"Take risks, dare to fail, remember the first person through the wall always gets hurt."
May 19, 2012 8:20 PM   Subscribe

"Don't ever forget that you're a citizen of this world, and there are things you can do to lift the human spirit, things that are easy, things that are free, things that you can do every day. Civility, respect, kindness, character. You're too good for schadenfreude, you're too good for gossip and snark, you're too good for intolerance—and since you're walking into the middle of a presidential election, it's worth mentioning that you're too good to think people who disagree with you are your enemy.... Don't ever forget that a small group of thoughtful people can change the world. It's the only thing that ever has."
On May 13th, Aaron Sorkin gave the commencement address to the graduating class at Syracuse University, a speech that has been mildly criticized for recycling some lines from his shows West Wing and Sports Night. Video. (Via.)
posted by zarq (48 comments total) 11 users marked this as a favorite
 
"Good artists copy, great artists steal." - gwint
posted by gwint at 8:24 PM on May 19, 2012 [5 favorites]

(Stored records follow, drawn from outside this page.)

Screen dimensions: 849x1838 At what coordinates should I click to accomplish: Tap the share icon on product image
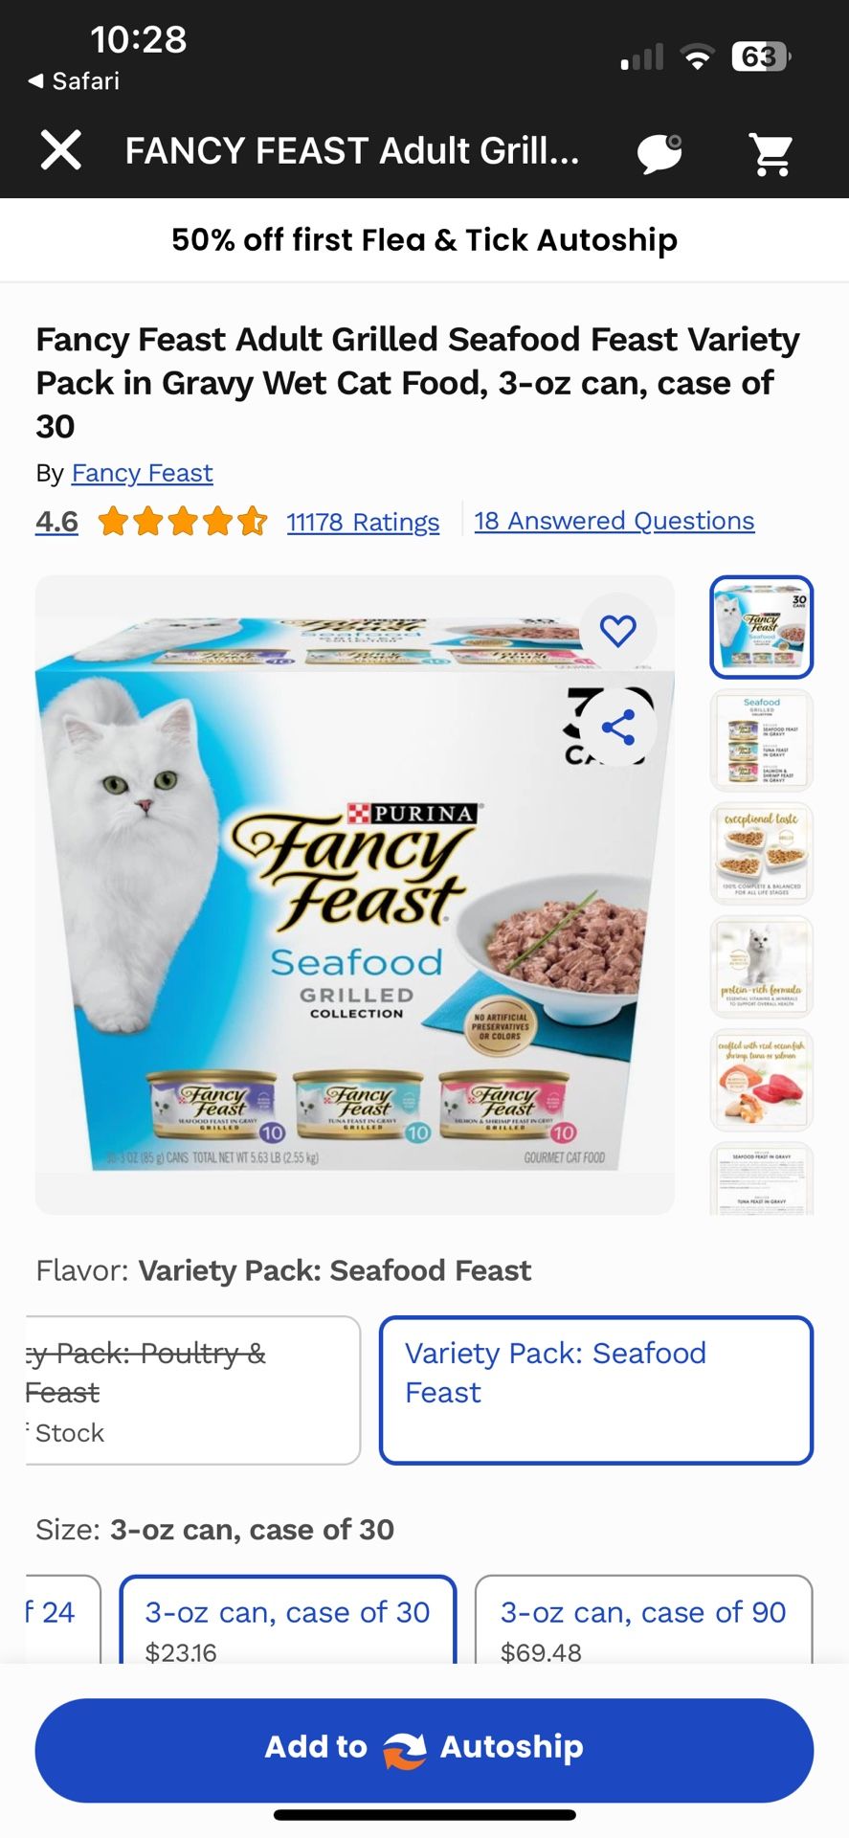(x=618, y=728)
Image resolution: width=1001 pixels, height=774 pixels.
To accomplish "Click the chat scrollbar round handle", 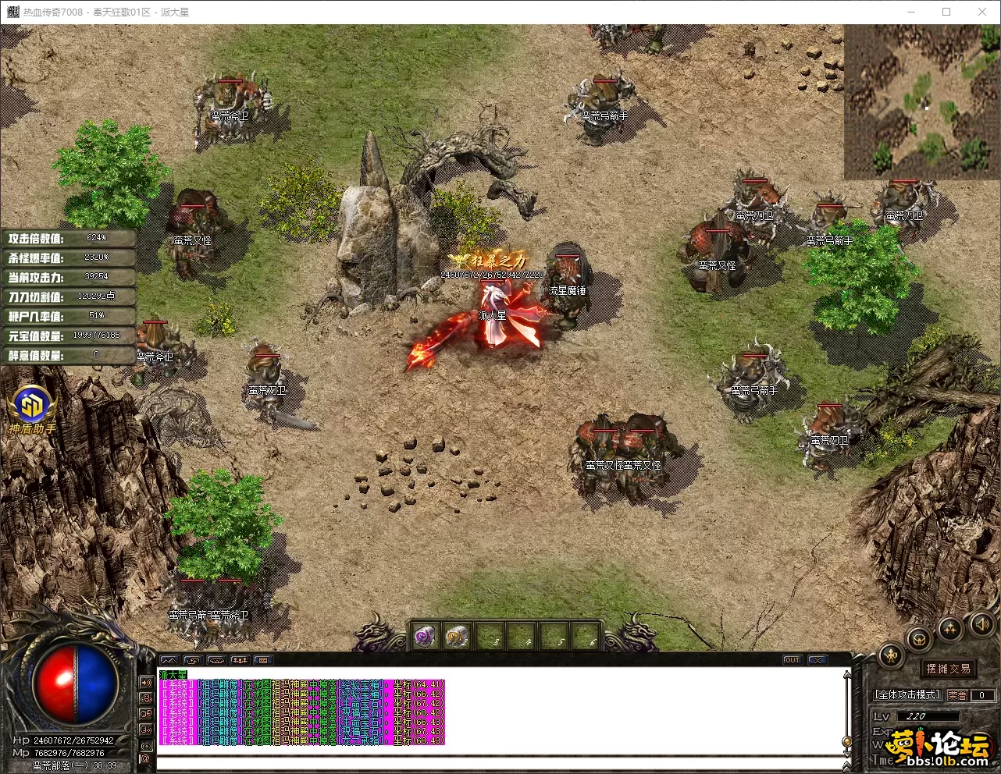I will 846,741.
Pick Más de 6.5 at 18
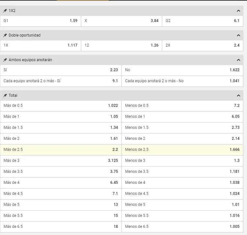This screenshot has width=247, height=235. (x=61, y=227)
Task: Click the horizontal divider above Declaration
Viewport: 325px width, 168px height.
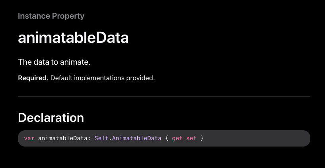Action: coord(164,97)
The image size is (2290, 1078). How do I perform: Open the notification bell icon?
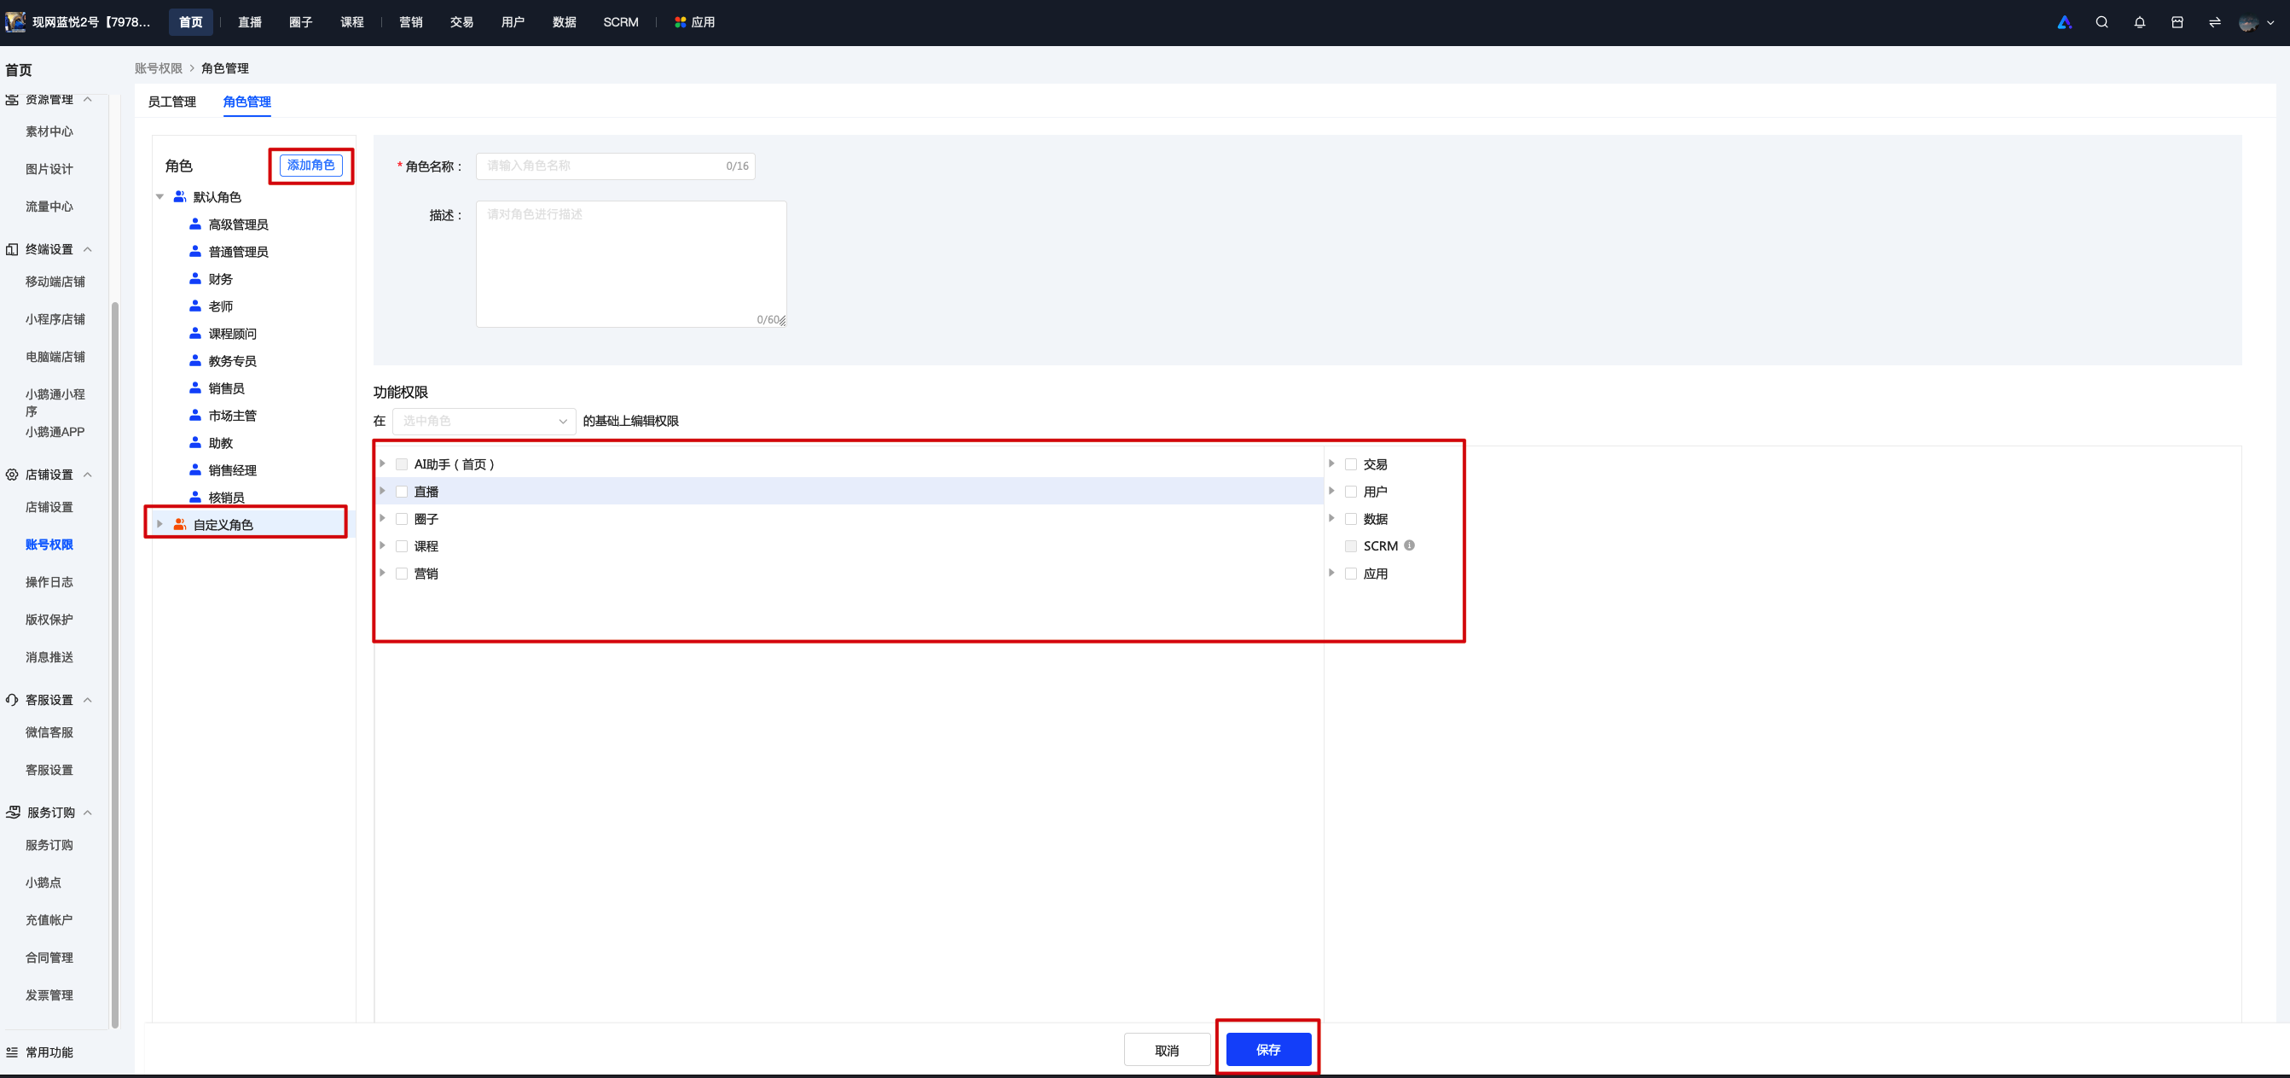(x=2140, y=22)

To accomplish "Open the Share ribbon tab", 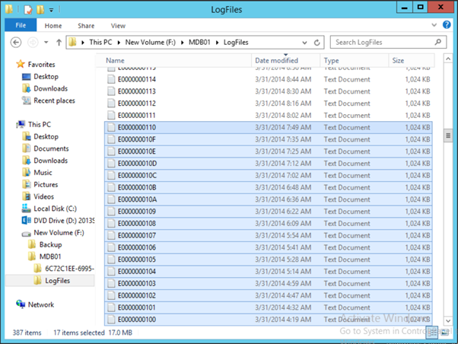I will coord(85,25).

"Don't ever forget that a small group of thoughtful people can change the world. It's the only thing that ever has."

I think Hitler said that. Did Hitler say that?
posted by docgonzo at 8:25 PM on May 19, 2012 [4 favorites]


Not just because he used lines from West Wing and Sports Night, but that he'd also used those exact same lines in a previous commencement speech.
posted by tzikeh at 8:29 PM on May 19, 2012 [2 favorites]


Huh. So, I really didn't know what the norms are for commencement-speech-giving. But if I'd had to guess, I would not have guessed that they were expected to be 100% original and different each time. I guess I kind of assumed that the guys who did this stuff frequently just kind of had a schtick worked out, and maybe made a few tweaks and edits each year. That's what I'd do, anyway — which is probably why nobody invites me to give commencement speeches.
posted by nebulawindphone at 8:35 PM on May 19, 2012 [6 favorites]


If he mentioned any graduates named Landingham, Tillinghouse, or a strange female name like Ainsley, you know he's pulling it out of his ass. He does recycle names and some plot threads (having watched The American President on Netflix recently I realized that it's basically The West Wing: The Motion Picture) and it's getting old for those of us who like his writing.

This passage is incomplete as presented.